======== Selected passage

Tom-schieffer_300 First full day on the job and already monitor-trustee-overseer-receiver-ambassador Tom Schieffer is showing great progress.

The Dodgers made payroll.

That’s right boys and girls, Andre Ethier and Roger "Peanut Man" Owens can cash their checks.

Schieffer had himself a busy first day, he got an office at Dodger Stadium, met with general manager Ned Colletti, the players -- and Frank McCourt.

"It was a cordial meeting," Schieffer said. "I think everything got off to a good start.

"He obviously would prefer that I wasn’t here. That’s OK with me; I understand that. And I think we can get this done. I think we’ve come a long way in a couple of days here."

McCourt, who had termed Schieffer more a receiver taking over the club than the monitor he was termed by Commissioner Bud Selig, asked Schieffer what his role would be.

"I guess that probably came up," Schieffer said. "He wants to know what I think my role is, and I was trying to explain that I think my role is to be the last check on what’s going on. And trying to study the situation, investigate the situation and try to determine what the facts are. If we can determine what the facts are, then the options I would take would be pretty obvious afterwards."

================

**Brief 1:** Show every line of the records that contains the string "agent".
The text and the records come from separate sources.

======== Materials provided

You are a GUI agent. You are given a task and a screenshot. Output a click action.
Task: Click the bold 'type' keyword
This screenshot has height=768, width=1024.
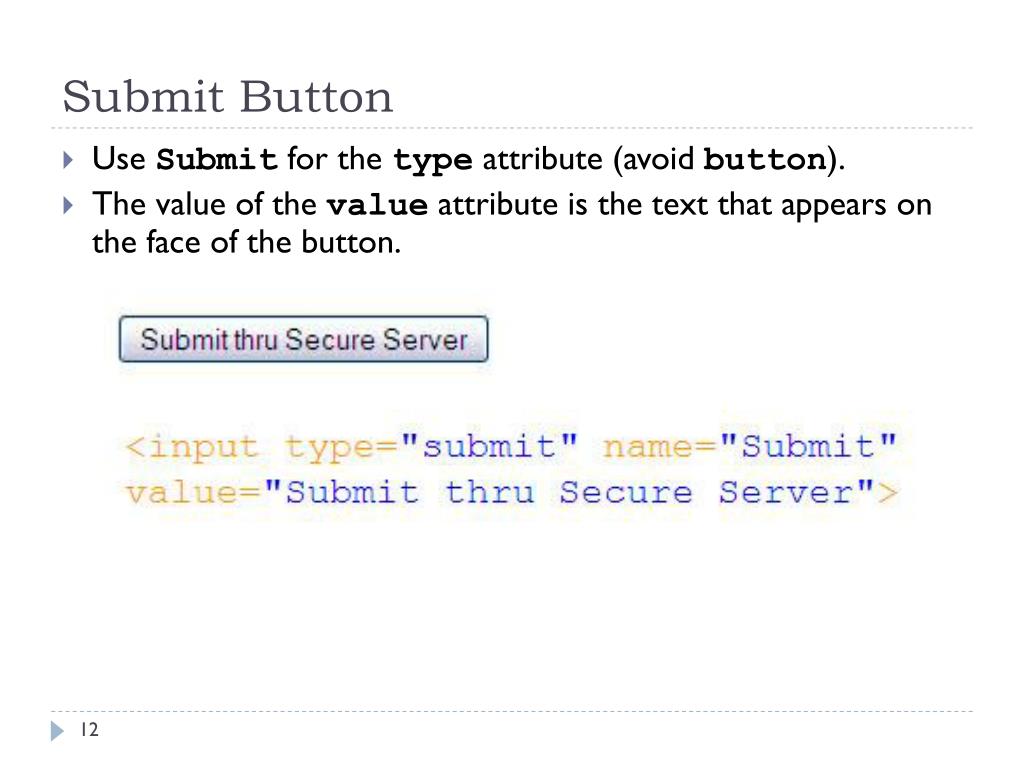coord(432,161)
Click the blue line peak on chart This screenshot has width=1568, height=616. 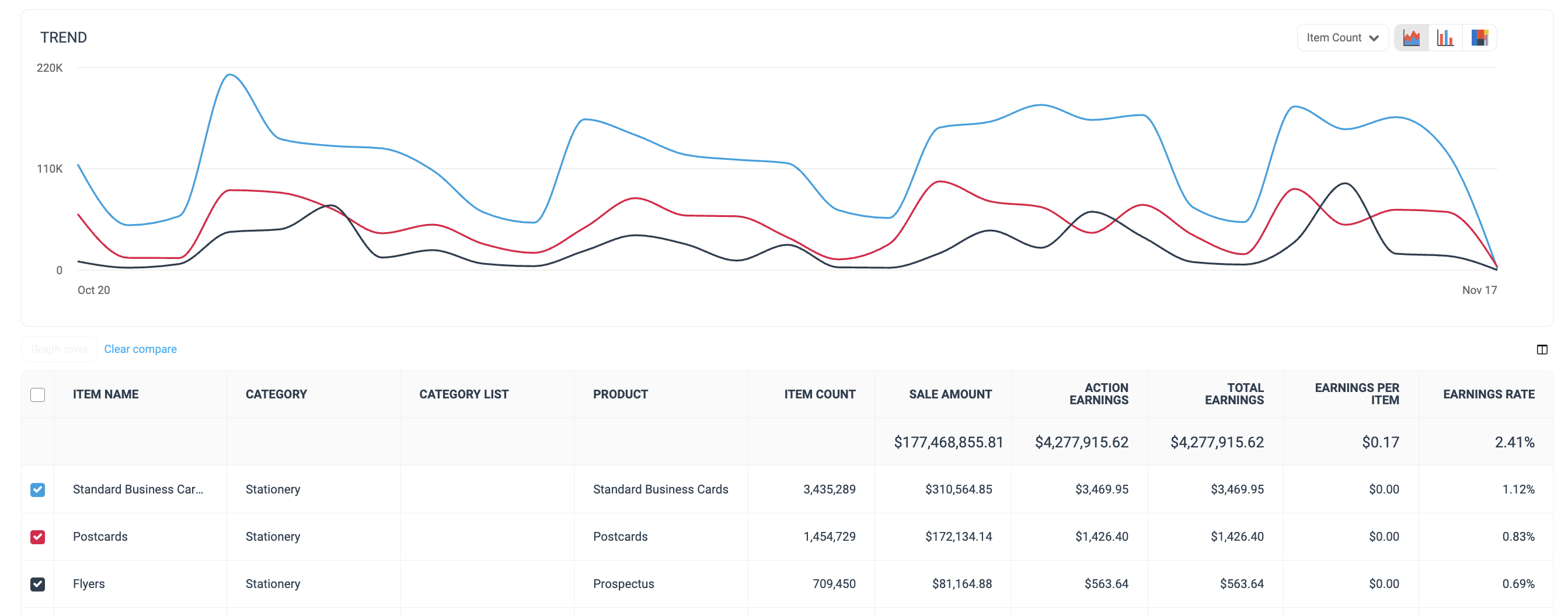click(230, 75)

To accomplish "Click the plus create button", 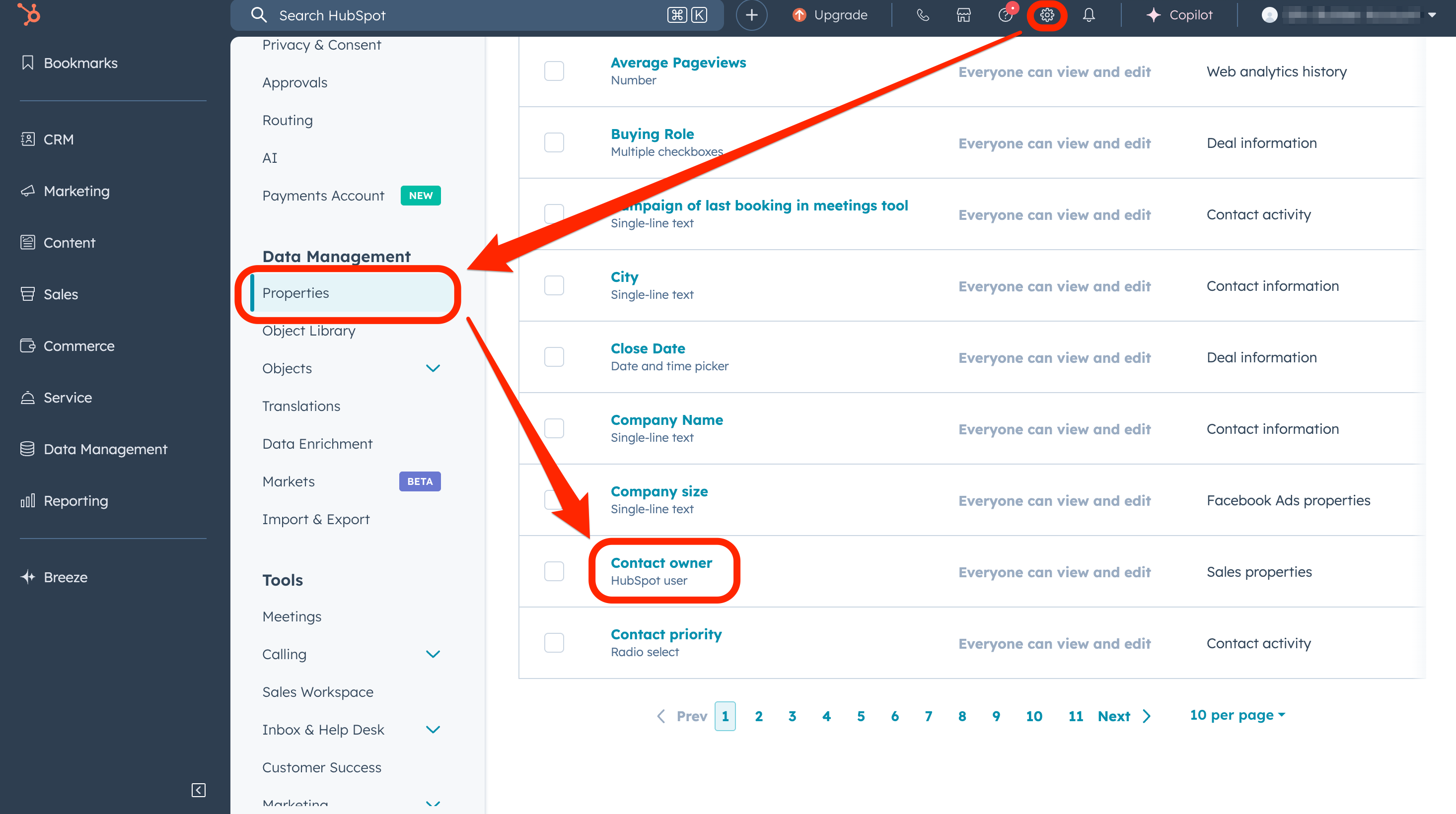I will [751, 15].
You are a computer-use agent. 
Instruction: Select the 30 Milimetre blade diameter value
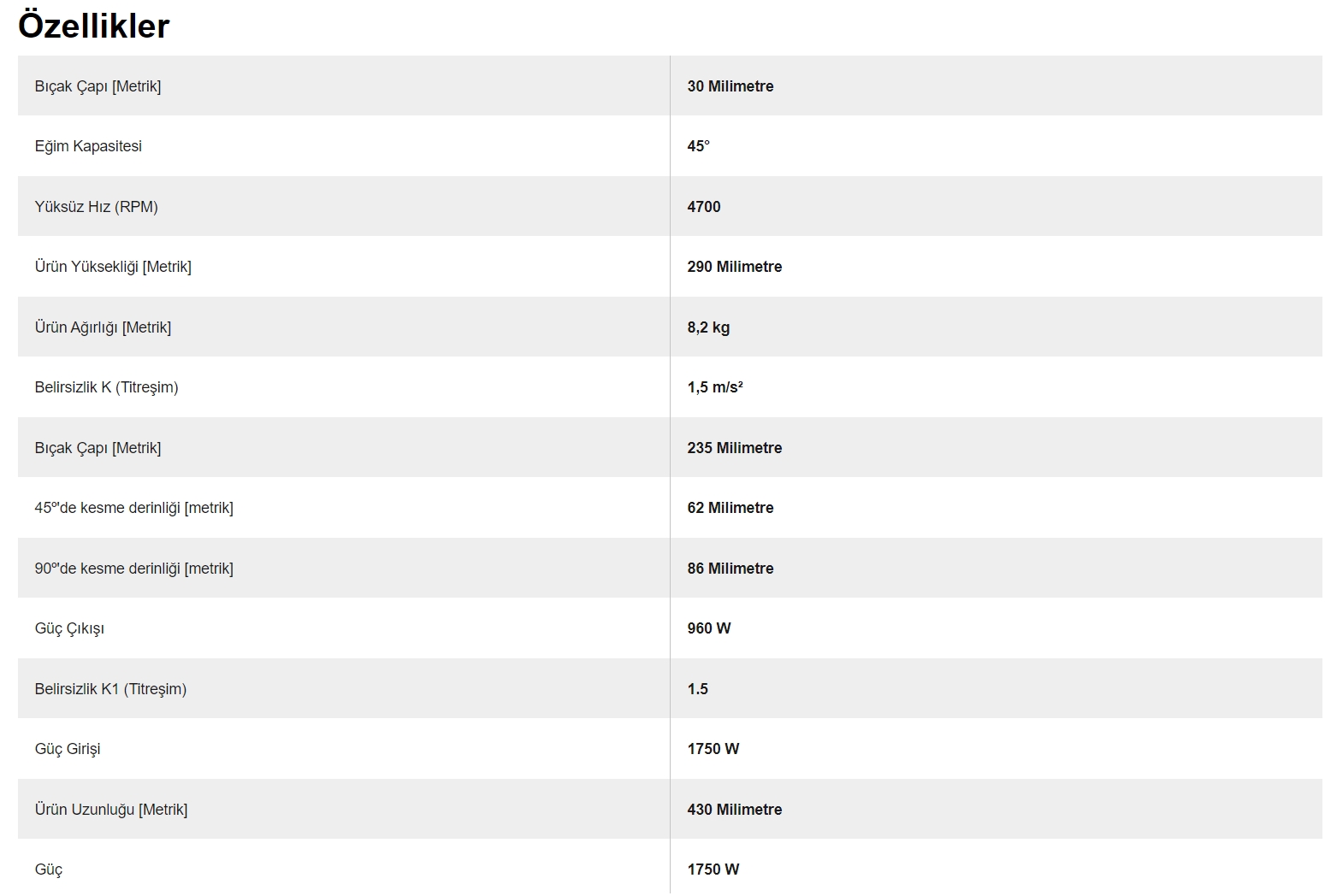coord(731,86)
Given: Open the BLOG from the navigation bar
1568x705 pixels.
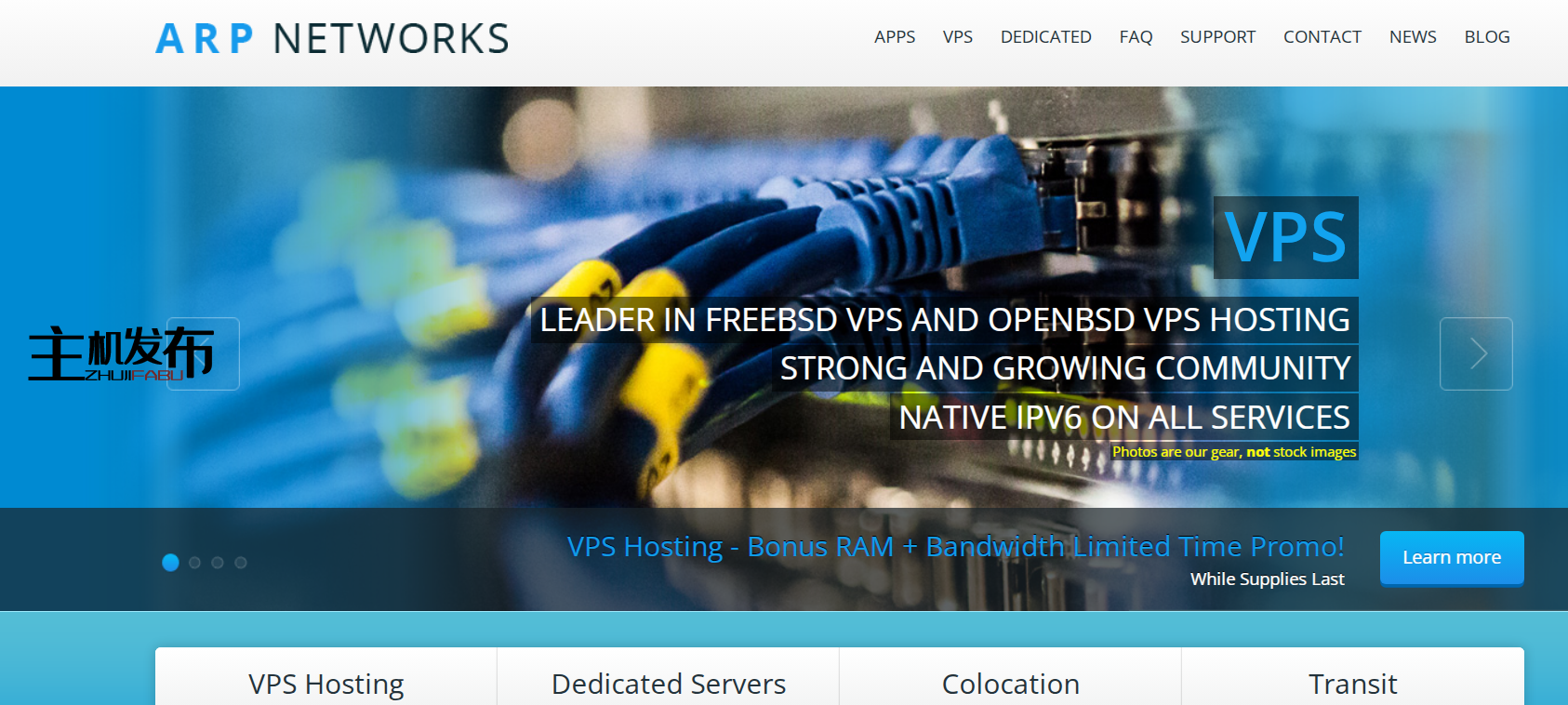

================

**Brief 2:** In the piece about Tom Schieffer's first day, why can Andre Ethier and Roger Owens cash their checks?

**Right answer 1:**
You are a GUI agent. You are given a task and a screenshot. Output a click action.
You are a computer-use agent. 

**Right answer 2:** They can cash their checks because the Dodgers made payroll. The piece presents this as the progress Schieffer showed on his first full day on the job.